**ACTION ITEM**
Among the entries that follow, some lines contain the word "Switch". Show all of them.

**PROVIDED DATA**
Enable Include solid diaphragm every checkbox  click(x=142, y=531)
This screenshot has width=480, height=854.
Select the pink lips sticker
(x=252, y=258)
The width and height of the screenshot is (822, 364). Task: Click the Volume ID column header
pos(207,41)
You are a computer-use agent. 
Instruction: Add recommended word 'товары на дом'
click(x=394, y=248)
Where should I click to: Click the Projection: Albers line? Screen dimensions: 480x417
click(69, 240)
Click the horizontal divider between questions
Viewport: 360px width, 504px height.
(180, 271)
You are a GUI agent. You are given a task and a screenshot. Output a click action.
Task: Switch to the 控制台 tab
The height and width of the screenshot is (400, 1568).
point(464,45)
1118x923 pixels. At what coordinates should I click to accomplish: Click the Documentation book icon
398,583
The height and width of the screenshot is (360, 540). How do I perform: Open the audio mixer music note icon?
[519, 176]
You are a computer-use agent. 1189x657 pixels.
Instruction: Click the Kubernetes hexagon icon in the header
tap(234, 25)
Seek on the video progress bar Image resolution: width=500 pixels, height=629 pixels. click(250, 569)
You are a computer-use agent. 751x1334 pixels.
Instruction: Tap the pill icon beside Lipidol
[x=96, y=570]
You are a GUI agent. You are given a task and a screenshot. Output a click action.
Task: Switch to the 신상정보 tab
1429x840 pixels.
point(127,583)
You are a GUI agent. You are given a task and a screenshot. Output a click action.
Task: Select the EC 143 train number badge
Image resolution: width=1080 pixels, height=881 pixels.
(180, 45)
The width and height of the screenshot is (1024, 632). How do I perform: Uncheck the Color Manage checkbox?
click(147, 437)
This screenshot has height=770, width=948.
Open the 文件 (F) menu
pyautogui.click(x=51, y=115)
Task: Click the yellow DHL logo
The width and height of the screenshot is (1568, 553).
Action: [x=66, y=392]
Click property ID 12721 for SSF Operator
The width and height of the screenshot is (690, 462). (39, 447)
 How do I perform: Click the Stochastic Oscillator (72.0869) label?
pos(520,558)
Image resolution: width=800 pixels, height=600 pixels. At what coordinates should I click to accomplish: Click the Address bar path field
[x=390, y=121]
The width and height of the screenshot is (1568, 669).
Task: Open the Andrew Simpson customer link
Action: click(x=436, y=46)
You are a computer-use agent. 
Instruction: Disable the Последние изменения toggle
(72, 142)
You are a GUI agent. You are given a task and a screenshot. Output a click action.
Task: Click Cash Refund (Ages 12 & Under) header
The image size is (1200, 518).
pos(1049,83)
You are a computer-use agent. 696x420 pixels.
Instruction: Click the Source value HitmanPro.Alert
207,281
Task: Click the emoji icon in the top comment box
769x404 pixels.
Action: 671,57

**EXERCISE RESPONSE**
Task: Switch to the 控制台 tab
Task: Switch to the 신상정보 tab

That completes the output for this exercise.